(PROBLEM TO WORK ON) Each record needs to be transcribed word for word, though without its pictures.

(GIVEN RECORDS)
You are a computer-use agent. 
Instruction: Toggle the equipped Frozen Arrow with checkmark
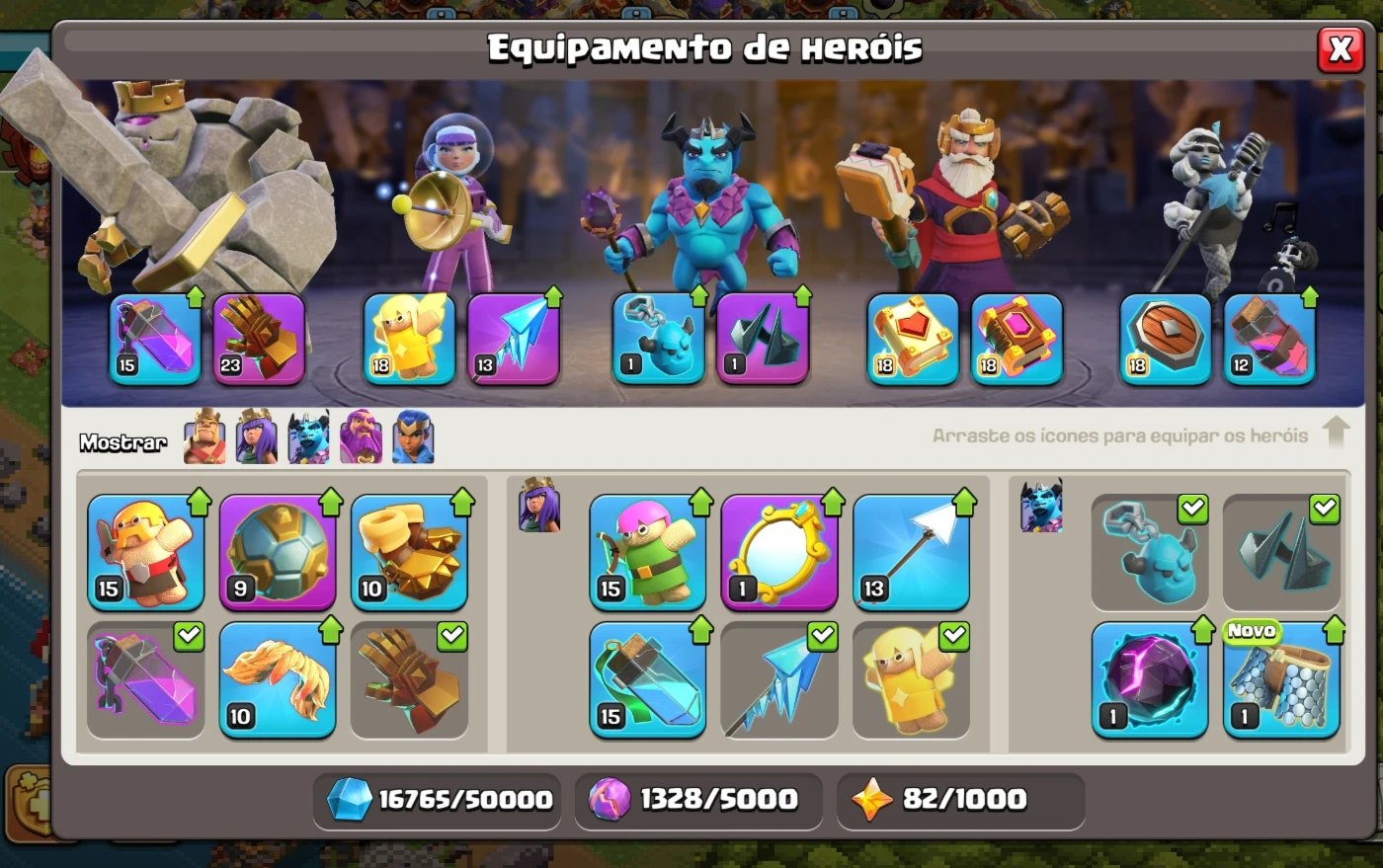779,679
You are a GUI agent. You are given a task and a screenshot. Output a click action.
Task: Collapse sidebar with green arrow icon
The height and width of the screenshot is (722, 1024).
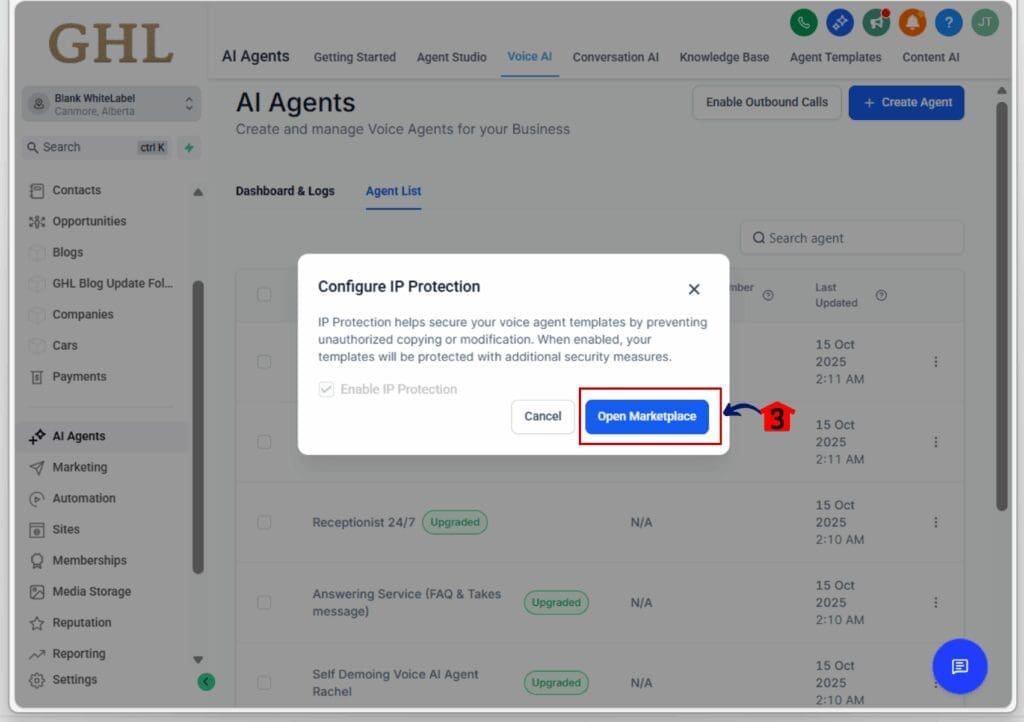[x=206, y=682]
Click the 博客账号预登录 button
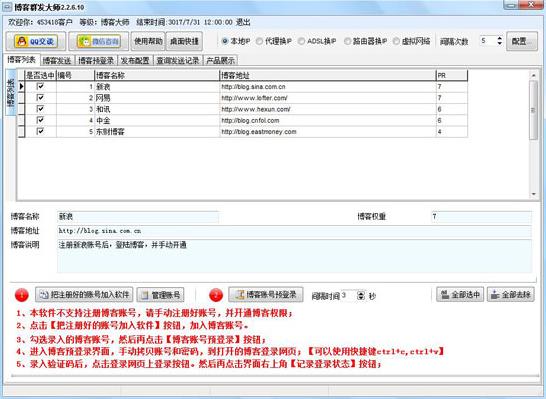 point(266,295)
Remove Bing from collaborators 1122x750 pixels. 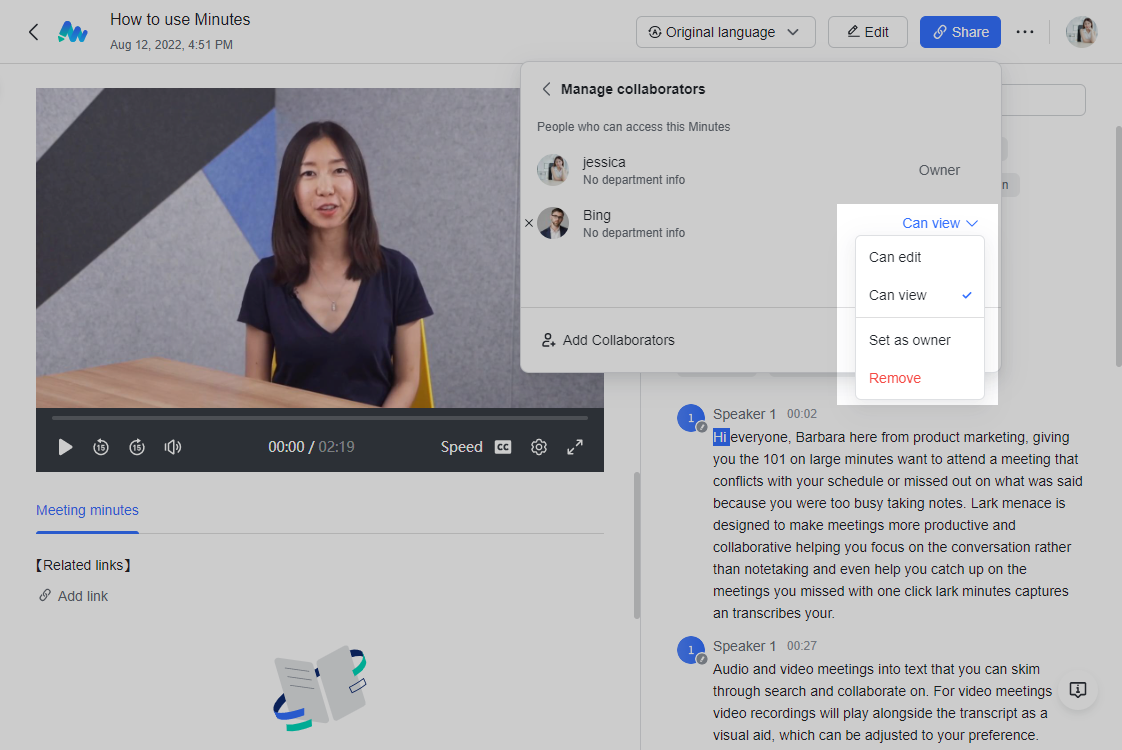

(REPLY TO THE TASK)
You are a computer-use agent. 
Instruction: Toggle the equipped Frozen Arrow with checkmark
779,679
You are a GUI agent. You are given a task and a screenshot. Output a click action.
Task: Collapse sidebar with green arrow icon
The height and width of the screenshot is (722, 1024).
[x=206, y=682]
Click the 博客账号预登录 button
 point(266,295)
Remove Bing from collaborators 1122x750 pixels. 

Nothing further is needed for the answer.